## REQUIREMENT
Look through the material that follows and show every line with the string "Switch".
______________________________
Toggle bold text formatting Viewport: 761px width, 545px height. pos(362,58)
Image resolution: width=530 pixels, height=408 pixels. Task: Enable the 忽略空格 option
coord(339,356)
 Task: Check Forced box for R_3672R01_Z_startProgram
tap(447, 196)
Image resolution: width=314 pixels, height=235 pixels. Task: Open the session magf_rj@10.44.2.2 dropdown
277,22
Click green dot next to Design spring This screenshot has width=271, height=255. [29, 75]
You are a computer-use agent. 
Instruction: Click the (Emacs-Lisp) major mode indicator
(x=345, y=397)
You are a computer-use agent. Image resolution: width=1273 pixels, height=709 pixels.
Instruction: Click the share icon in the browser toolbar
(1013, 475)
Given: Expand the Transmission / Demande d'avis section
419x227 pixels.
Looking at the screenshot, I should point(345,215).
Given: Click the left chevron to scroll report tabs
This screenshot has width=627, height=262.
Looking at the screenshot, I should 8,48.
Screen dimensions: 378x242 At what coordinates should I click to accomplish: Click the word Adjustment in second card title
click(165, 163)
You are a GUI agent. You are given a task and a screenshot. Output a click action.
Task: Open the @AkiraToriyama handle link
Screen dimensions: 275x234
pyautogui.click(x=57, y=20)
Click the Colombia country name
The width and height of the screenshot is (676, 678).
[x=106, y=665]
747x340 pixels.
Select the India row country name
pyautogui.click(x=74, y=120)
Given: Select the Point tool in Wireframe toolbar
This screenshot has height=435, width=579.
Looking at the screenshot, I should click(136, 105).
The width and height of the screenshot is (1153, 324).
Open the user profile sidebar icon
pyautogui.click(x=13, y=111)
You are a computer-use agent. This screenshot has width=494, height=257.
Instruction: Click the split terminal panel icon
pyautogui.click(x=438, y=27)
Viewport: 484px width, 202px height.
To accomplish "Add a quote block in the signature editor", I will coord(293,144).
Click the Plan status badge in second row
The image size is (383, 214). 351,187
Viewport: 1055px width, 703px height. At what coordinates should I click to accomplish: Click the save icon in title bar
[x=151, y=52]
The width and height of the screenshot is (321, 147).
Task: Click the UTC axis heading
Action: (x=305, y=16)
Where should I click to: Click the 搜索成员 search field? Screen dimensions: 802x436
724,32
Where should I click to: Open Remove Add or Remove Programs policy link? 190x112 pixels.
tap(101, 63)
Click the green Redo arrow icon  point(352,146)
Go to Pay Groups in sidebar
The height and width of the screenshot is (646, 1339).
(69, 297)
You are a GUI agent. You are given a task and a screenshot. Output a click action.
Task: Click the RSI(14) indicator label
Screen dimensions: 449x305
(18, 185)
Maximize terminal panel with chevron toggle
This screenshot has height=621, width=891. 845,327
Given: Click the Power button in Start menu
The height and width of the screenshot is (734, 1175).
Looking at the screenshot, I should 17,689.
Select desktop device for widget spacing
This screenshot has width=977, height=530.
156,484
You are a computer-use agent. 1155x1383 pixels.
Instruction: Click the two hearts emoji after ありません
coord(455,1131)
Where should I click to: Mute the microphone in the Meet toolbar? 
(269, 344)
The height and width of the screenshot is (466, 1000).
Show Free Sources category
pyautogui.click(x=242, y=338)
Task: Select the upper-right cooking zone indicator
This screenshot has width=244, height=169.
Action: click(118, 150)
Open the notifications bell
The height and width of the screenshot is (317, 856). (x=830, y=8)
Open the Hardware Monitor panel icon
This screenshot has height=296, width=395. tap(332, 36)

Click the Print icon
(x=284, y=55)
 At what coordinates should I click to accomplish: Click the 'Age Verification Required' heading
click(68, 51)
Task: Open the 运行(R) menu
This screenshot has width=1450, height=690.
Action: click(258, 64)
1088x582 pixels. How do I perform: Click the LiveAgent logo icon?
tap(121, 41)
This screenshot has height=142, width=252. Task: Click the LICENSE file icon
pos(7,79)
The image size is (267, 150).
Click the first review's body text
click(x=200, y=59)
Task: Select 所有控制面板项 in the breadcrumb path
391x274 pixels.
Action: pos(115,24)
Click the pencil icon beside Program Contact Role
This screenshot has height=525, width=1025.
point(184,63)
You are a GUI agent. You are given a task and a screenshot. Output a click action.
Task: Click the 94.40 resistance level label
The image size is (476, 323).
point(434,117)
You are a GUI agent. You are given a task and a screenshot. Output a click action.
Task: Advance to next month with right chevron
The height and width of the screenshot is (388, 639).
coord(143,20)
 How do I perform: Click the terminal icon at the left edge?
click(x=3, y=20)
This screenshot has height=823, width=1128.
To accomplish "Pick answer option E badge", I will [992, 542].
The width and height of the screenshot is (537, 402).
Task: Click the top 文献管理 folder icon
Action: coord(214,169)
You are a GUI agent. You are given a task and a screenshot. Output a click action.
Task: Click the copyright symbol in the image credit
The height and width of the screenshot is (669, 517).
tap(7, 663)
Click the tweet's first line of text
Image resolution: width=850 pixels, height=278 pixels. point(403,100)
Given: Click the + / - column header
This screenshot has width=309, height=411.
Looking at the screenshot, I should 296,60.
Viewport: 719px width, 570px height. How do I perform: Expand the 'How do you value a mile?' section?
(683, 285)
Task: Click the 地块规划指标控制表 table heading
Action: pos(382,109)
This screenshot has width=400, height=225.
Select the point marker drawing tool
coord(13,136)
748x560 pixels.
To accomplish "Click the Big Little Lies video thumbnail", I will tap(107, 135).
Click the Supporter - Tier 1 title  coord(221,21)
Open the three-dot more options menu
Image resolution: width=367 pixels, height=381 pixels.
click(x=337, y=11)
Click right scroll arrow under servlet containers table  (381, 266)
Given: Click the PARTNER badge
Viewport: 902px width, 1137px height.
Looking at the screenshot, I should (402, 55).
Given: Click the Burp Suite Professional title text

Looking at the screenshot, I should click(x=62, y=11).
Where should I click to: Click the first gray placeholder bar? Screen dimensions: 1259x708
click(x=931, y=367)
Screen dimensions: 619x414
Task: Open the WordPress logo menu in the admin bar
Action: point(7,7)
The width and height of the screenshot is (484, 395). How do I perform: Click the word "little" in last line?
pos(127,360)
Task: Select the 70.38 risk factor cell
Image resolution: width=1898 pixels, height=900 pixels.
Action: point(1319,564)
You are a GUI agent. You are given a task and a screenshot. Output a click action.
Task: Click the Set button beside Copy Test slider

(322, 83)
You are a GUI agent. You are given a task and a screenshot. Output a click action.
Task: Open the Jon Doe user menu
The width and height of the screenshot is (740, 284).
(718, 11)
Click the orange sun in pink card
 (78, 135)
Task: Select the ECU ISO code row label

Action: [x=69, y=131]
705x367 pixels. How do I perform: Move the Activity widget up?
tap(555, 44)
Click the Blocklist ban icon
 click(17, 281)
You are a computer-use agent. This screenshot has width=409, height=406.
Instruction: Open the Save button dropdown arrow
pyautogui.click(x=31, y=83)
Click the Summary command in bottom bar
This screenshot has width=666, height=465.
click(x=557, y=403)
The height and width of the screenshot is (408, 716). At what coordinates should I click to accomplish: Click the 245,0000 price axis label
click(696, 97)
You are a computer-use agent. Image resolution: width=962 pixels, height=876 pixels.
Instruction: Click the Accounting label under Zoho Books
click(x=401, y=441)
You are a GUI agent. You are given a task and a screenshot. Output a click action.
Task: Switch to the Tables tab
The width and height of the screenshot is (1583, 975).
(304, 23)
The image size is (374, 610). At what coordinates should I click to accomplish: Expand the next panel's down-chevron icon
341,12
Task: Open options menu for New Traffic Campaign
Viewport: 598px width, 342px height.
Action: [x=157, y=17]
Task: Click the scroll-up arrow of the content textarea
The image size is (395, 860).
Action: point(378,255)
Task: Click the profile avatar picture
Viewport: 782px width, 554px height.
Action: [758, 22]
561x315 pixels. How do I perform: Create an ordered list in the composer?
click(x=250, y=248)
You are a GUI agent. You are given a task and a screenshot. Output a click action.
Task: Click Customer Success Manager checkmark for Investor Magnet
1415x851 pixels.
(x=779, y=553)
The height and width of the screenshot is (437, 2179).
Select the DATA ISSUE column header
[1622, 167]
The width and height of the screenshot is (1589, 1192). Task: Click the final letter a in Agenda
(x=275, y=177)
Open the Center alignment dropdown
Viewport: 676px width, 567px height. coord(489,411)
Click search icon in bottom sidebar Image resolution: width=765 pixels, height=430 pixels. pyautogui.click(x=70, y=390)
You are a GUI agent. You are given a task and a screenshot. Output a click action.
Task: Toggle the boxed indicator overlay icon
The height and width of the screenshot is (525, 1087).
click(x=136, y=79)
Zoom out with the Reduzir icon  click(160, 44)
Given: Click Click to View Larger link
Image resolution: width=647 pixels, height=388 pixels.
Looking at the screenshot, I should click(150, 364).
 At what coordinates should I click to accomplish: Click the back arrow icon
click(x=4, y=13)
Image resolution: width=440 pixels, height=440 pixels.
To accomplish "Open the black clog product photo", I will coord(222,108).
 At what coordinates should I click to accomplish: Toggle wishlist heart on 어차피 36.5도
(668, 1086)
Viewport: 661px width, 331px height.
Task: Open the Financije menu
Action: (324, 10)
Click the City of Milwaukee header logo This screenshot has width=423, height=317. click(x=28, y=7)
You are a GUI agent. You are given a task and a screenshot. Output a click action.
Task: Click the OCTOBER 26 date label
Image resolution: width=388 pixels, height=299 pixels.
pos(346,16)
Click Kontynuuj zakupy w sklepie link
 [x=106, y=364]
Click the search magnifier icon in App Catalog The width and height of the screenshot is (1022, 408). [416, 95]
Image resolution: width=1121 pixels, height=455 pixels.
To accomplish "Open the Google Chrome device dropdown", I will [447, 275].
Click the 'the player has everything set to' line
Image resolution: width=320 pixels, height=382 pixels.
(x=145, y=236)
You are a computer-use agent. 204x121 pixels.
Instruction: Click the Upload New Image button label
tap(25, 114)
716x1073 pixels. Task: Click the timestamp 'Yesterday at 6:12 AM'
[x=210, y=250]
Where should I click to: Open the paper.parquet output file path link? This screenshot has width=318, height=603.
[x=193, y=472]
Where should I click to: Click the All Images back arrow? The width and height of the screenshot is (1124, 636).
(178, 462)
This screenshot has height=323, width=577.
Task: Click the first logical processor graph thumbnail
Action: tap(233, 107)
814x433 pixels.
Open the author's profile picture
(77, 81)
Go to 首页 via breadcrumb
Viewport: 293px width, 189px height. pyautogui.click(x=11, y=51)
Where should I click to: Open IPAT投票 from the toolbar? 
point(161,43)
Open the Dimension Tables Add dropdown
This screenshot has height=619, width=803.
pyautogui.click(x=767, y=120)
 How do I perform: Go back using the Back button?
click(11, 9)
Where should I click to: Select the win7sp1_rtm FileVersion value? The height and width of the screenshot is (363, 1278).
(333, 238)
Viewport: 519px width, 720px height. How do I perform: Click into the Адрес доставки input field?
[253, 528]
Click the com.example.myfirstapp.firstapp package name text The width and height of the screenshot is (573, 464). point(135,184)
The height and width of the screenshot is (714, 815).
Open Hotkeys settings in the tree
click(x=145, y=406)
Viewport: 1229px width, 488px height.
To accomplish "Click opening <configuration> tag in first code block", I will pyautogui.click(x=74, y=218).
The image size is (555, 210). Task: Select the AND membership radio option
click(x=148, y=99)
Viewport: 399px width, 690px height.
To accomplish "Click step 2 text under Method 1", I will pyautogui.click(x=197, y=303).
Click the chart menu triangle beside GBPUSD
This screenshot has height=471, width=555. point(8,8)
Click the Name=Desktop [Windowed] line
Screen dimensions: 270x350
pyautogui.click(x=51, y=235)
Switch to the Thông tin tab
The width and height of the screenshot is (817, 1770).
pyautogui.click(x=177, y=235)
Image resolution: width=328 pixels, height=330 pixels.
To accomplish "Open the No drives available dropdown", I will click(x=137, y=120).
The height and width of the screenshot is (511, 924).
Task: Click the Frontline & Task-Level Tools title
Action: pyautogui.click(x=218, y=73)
______________________________
## YOUR RESPONSE
Task: Switch to the Tables tab
Switch to the Thông tin tab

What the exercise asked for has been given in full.